Monday, September 8, 2008

Adoption Diary: Part One

Sorry for the delay after the introduction to my Adoption Diary, but life has gotten BUSY.


I was 16. Out for lunch with a friend. A date, sort of. An awkward lunch of small talk. I think his name was Steve.


We drove back to my house so he could meet my parents. I walked in the door and could sense "it". I didn't know what was causing "it" this time, but I knew "it" was there.


Steve was sent on his way without ever meeting anyone. I needed him gone, and probably made my point efficiently. Not so strangely, I suppose, that was the last time I talked to him for a long time. I got a call when he got engaged, and an explanation that I wouldn't be receiving a wedding invitation because his fiancee was jealous of me.

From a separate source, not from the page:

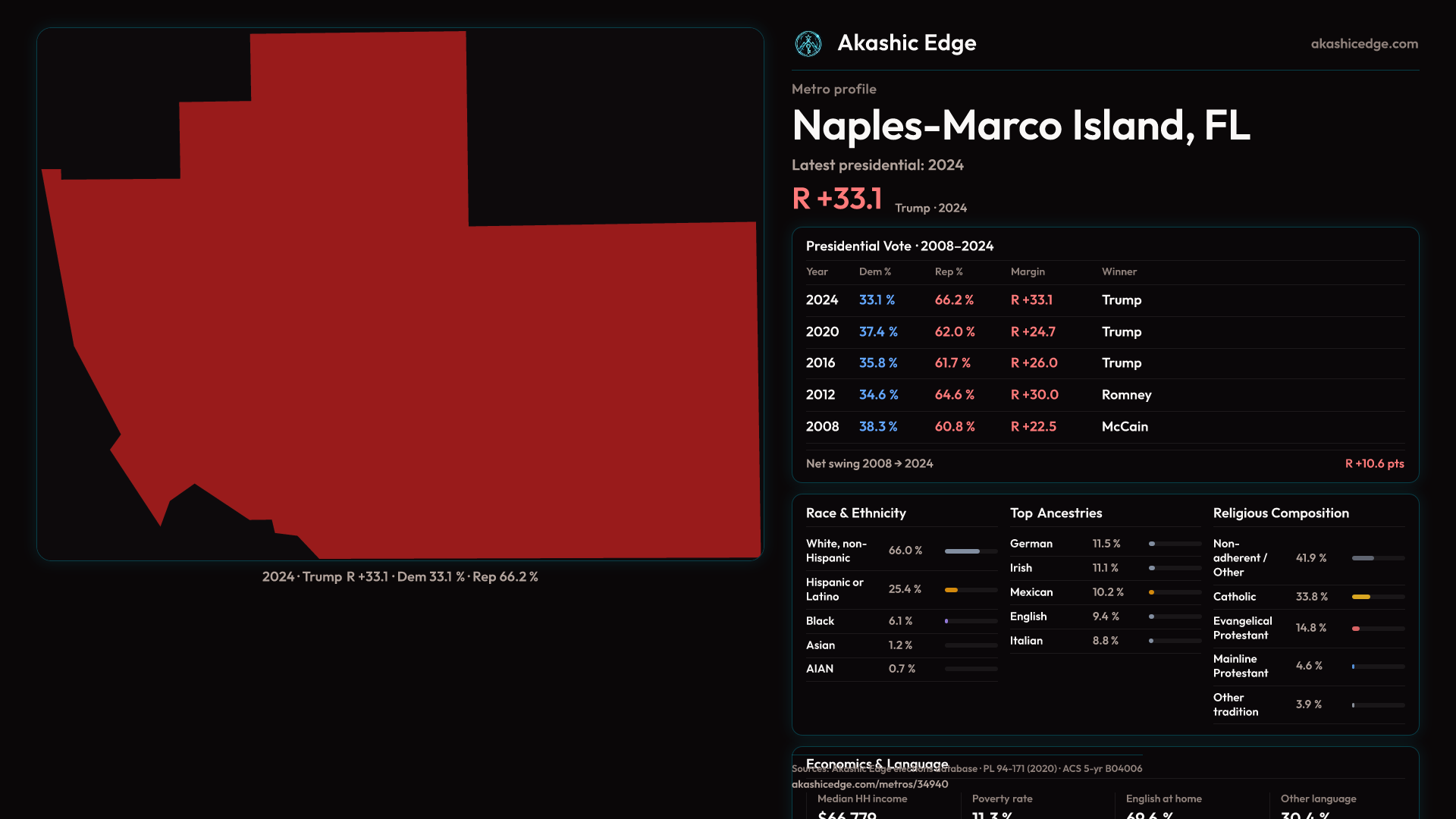
Task: Click the German ancestry bar
Action: pos(1174,544)
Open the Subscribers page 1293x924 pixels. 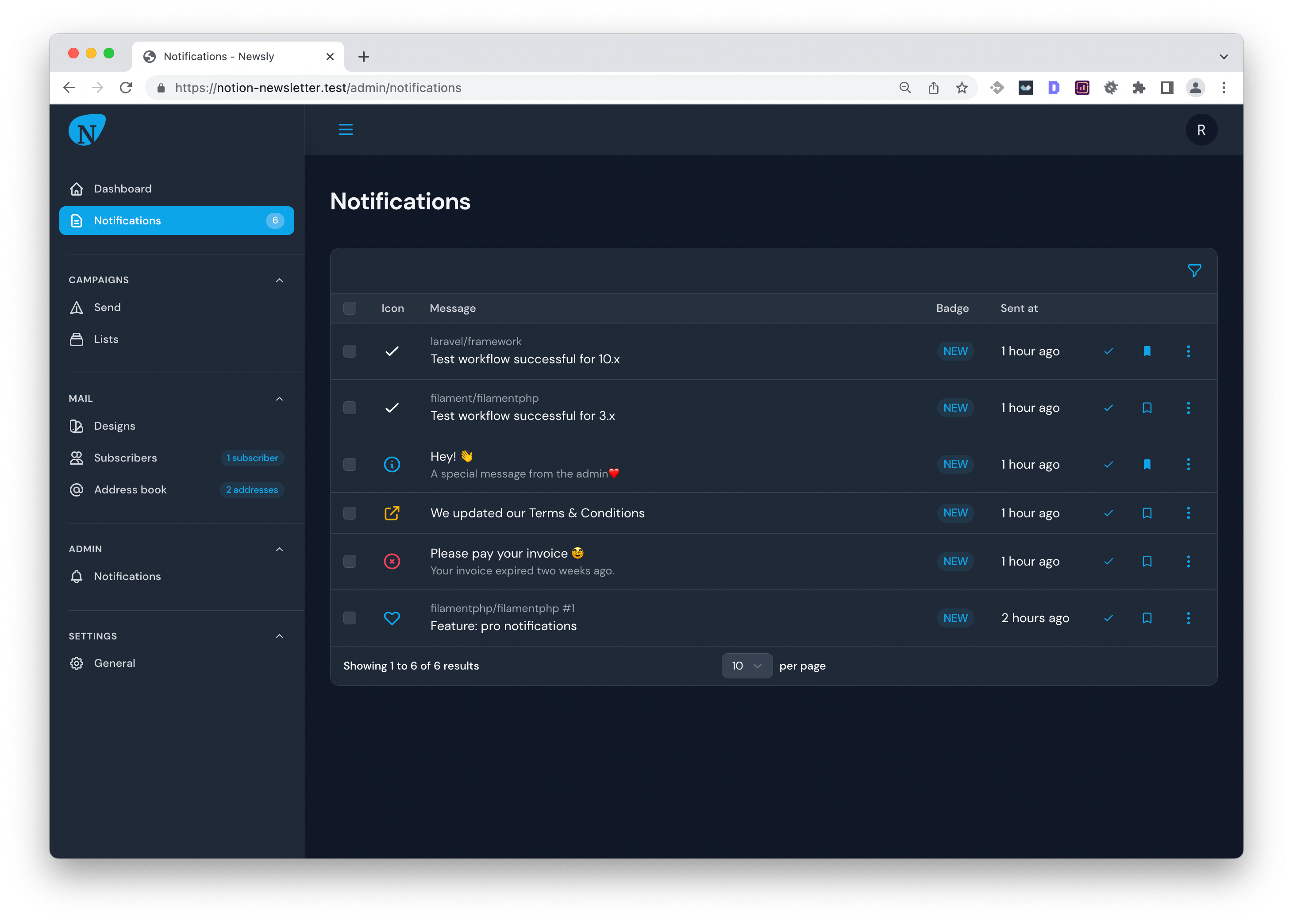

One lunch date that for me was only memorable because of what happened after, but I remember because that lunch was the last moment my life was the way I actually believed it to be. Everything was to change in the next few years. And it all started for me at the moment I walked in to the house and sensed "it".


A child of fighting parents gets very in tune to "it". The tangible sense of stress in the air when you walk in the door. The shut doors. The not talking, or the talking too loud behind closed doors. Red rimmed eyes of your mother, the silent hunched back of your father in front of the television. Normal seems elusive. The only ones pretending to be normal are the kids.


Jess, 14, and I, had acting normal down pat. School, friends, sports (ok just Jess), church, family. Pretend on the outside, be wary on the inside.


By all accounts, we were your All-Canadian Perfect Christian Family. My mom was ultra conservative, incredibly involved, over protective and very loving. My dad was hard working, loving, family oriented and also involved in our lives.


We went to my grandparents' house for Sunday visits and Kentucky Fried Chicken picnics and my Nan's house on Saturday nights to watch hockey. I knew there was disfunction "out there" but for the most part my parents did a stellar job of protecting us from it. Except of course, for the reality of their failing marriage, "stuff" happened to other people and by all accounts our lives were fairly boring and extremely middle class normal.


And then that day I walked into the house and sensed "it". Something in the air. Some stress. Some tension. Some very strong emotion.


After Steve left, I knocked on my mother's office door. She was crying. Sobbing in fact.


I was scared.


"I need to talk to you girls" she said, "and its very, very important".


I found my little sister and we sat on the floor in my mother's room and waited for the news that would open our eyes to a whole other life. Another world.

It was, in many ways, the first day of the rest of my life.

1 comment:

Lala's world said...

Jen you have such a great way of writing with honesty and compelling way of drawing one in!